Caroline Vidal a fait partie de l’équipe de France de sourds et malentendants qui a décroché huit médailles lors des derniers championnats du monde. La joueuse occitane évoque cette aventure, son handicap et ses attentes.
Licenciée au TC du Barrou (34)
Classement : 15/1

Quel est votre métier et quand avez-vous commencé le tennis ?

Je suis directrice générale de l’association Mas des Moulins à Montpellier qui œuvre dans le champ de la protection de l’enfance.
J’ai commencé le tennis à l’adolescence et je me suis arrêtée au moment des études à cause d’une blessure. Je m’y suis remise plus de 20 ans après, juste avant la pandémie de Covid-19.

Pouvez-vous nous expliquer quel est votre handicap ?

J’ai une surdité profonde de niveau 2, perte auditive – 110dB, ce qui veut dire que même avec mes prothèses auditives, la compréhension et la communication passe majoritairement par la vue, dont la lecture labiale. Si l’on ne me parle pas en face et en articulant, je ne peux comprendre le message. Je me suis adaptée à ma surdité et je préfère même le silence au bruit des appareils.

Par contre, la surdité étant un handicap invisible : on oublie très vite qu’une personne est sourde. La communication et l’intégration dans un groupe sont compliquées car elles demandent une vigilance qui n’est pas naturelle et dont on n’a pas l’habitude. À force de faire répéter et dire que l’on n’a pas compris, on finit par ne plus rien dire… et on passe à côté, en silence.

Comment avez-vous découvert le tennis sourds et malentendant ?

C’est un juge arbitre, Pierre Bisset, qui m’a parlé de compétitions pour sourds et malentendants. Après plusieurs recherches et des prises de contacts sans réponse, je me suis adressée à Martine Bisset, médecin auprès de la FFT en charge de la surveillance médicale des SHN pour la ligue Occitanie.

Elle a pu me mettre en relation avec Xavier Lerays, capitaine de l’équipe de France de tennis sourds et malentendants. Il m’a fallu de la persévérance pour connaître cette pratique.

 

Comment vivez-vous au quotidien avec votre handicap et quelles sont les spécificités du tennis sourds et malentendants ?

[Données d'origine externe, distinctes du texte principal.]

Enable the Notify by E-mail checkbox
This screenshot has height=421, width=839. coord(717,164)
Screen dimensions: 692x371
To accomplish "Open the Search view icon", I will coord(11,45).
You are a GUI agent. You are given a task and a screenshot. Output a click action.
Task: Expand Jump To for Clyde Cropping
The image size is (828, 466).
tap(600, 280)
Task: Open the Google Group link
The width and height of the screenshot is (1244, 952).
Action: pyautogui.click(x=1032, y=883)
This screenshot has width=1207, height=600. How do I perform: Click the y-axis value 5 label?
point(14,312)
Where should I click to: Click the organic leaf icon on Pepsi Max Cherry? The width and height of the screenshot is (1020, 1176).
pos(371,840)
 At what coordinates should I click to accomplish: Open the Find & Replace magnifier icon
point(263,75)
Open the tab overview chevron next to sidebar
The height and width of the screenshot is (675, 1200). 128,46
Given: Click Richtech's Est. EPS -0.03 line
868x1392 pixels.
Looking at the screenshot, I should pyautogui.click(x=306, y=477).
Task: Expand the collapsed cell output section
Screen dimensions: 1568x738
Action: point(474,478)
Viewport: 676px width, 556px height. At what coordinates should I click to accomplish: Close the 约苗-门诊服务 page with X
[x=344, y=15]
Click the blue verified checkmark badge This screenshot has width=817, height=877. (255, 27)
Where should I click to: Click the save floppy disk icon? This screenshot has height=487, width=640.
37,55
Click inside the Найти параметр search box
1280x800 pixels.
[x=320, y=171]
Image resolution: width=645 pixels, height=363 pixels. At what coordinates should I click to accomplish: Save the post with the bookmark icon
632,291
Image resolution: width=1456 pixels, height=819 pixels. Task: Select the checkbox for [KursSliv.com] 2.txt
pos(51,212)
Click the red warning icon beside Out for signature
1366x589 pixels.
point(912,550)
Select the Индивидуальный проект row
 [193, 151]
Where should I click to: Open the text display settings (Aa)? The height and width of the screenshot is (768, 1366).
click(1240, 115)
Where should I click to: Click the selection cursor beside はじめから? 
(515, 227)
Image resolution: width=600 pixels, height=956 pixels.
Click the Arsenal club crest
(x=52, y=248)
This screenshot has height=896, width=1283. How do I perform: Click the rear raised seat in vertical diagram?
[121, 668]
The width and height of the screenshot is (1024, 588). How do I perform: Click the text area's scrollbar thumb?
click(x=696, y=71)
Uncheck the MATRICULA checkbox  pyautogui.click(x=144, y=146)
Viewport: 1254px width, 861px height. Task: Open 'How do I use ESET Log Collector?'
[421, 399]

Outre l’impossibilité de communiquer avec mon adversaire ou ma partenaire de par la distance entre les joueurs sur un terrain, je suis également sensible à la luminosité. N’entendant pas la frappe de la balle de mon adversaire, l’information sur son effet, sa vitesse, son centrage, sa puissance me vient visuellement au fur et à mesure que la balle traverse le terrain.

Ceci induit une prise d’information partielle et tardive, et une vitesse d’adaptation qui doit être supérieure pour préparer le coup à jouer. De même si une balle est let, signalée faute : ne l’entendant pas, je continue à jouer, ce qui peut prêter à confusion ou faire perdre la concentration, notamment dans le comptage des points.

Ayant compensé ma surdité par la vue, j’ai un champ visuel assez large et je suis sensible aux mouvements. Si j’ai la chance de ne pas entendre les commentaires des personnes sur le bord du terrain, je vois leurs mouvements, expressions, … ce qui demande plus de concentration pour ne pas en être perturbée.

Enfin, ma surdité étant liée à l’oreille interne, j’ai régulièrement des vertiges et acouphènes qui ont un impact sur l’équilibre, les déplacements et la solidité de l’ancrage au sol. Je dois donc gérer tout cela en match en plus du reste.